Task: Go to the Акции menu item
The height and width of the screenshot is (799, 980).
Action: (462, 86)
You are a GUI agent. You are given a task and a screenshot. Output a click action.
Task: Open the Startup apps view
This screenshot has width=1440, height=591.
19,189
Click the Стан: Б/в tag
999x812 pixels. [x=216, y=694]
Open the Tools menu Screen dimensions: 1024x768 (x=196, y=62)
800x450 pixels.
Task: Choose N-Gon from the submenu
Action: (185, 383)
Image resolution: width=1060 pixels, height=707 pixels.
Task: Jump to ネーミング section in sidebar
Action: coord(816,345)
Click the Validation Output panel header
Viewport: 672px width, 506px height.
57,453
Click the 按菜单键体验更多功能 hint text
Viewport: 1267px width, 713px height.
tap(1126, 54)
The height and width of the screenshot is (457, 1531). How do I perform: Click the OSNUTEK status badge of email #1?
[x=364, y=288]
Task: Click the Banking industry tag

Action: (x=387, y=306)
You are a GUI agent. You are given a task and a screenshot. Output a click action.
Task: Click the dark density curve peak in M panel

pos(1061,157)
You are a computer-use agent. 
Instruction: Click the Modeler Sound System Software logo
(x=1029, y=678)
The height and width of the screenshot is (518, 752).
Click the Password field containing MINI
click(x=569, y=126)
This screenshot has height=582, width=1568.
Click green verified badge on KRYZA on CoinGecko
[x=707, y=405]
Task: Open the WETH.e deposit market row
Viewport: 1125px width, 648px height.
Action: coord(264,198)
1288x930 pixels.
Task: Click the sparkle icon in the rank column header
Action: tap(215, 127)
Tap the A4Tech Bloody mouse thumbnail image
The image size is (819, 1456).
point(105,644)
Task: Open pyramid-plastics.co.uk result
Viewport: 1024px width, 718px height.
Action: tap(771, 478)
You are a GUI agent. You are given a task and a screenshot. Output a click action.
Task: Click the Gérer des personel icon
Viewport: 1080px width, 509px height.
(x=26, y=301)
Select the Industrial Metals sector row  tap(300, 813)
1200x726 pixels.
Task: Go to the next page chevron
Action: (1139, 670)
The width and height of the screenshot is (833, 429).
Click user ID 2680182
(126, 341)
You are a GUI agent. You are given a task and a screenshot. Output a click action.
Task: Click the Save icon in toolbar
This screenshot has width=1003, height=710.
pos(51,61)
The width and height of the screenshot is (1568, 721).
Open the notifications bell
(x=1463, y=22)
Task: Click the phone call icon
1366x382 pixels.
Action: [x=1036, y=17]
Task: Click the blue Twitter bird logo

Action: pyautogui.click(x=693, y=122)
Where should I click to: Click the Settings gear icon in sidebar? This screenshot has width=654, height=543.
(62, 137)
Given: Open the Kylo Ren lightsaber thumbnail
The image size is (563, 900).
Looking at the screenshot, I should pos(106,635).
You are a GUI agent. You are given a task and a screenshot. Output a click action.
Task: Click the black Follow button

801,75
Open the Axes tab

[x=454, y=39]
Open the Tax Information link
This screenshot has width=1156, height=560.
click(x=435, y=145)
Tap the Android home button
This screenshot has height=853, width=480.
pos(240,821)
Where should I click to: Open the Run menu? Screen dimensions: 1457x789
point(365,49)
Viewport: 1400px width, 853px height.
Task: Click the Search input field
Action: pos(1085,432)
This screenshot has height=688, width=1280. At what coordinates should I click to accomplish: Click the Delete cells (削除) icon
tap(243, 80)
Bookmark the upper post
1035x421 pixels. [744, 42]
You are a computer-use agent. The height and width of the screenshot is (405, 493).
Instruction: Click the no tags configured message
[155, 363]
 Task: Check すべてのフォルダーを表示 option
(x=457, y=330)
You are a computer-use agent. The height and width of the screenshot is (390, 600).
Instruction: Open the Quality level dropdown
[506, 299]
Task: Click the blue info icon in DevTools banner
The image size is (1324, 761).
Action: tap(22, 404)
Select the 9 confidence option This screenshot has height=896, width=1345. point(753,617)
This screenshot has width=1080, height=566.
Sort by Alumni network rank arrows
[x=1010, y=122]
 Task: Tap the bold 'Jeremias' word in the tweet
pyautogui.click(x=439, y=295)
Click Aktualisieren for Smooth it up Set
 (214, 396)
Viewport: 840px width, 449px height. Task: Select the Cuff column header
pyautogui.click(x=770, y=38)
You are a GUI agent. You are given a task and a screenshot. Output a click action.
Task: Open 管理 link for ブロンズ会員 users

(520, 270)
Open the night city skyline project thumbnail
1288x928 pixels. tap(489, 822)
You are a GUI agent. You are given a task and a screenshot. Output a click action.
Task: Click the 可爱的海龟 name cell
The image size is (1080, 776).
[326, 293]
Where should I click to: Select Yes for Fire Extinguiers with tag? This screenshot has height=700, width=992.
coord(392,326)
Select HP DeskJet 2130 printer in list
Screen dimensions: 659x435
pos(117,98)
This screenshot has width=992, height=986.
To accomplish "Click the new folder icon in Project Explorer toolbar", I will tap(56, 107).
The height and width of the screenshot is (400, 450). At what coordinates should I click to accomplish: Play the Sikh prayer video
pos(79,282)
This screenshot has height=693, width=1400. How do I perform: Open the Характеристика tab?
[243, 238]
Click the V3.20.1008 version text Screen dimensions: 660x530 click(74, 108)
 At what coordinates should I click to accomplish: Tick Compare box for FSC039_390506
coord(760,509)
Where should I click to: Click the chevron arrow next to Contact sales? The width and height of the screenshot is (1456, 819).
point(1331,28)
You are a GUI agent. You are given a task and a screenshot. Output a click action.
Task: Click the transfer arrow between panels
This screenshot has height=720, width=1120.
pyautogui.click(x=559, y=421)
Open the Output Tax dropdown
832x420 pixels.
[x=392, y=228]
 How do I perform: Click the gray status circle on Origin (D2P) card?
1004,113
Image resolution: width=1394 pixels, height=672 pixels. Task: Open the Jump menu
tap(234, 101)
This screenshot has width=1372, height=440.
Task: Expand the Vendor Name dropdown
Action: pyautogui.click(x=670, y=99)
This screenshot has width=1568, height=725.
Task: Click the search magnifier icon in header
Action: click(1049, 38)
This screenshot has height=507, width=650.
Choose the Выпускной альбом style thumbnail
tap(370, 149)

───

■ **EXERCISE REQUIREMENTS**
Every line holding the word "toolbar" should be copied out of the material.

■ **EXPECTED ANSWER**
Task: Click the Save icon in toolbar
To accomplish "Click the new folder icon in Project Explorer toolbar", I will tap(56, 107).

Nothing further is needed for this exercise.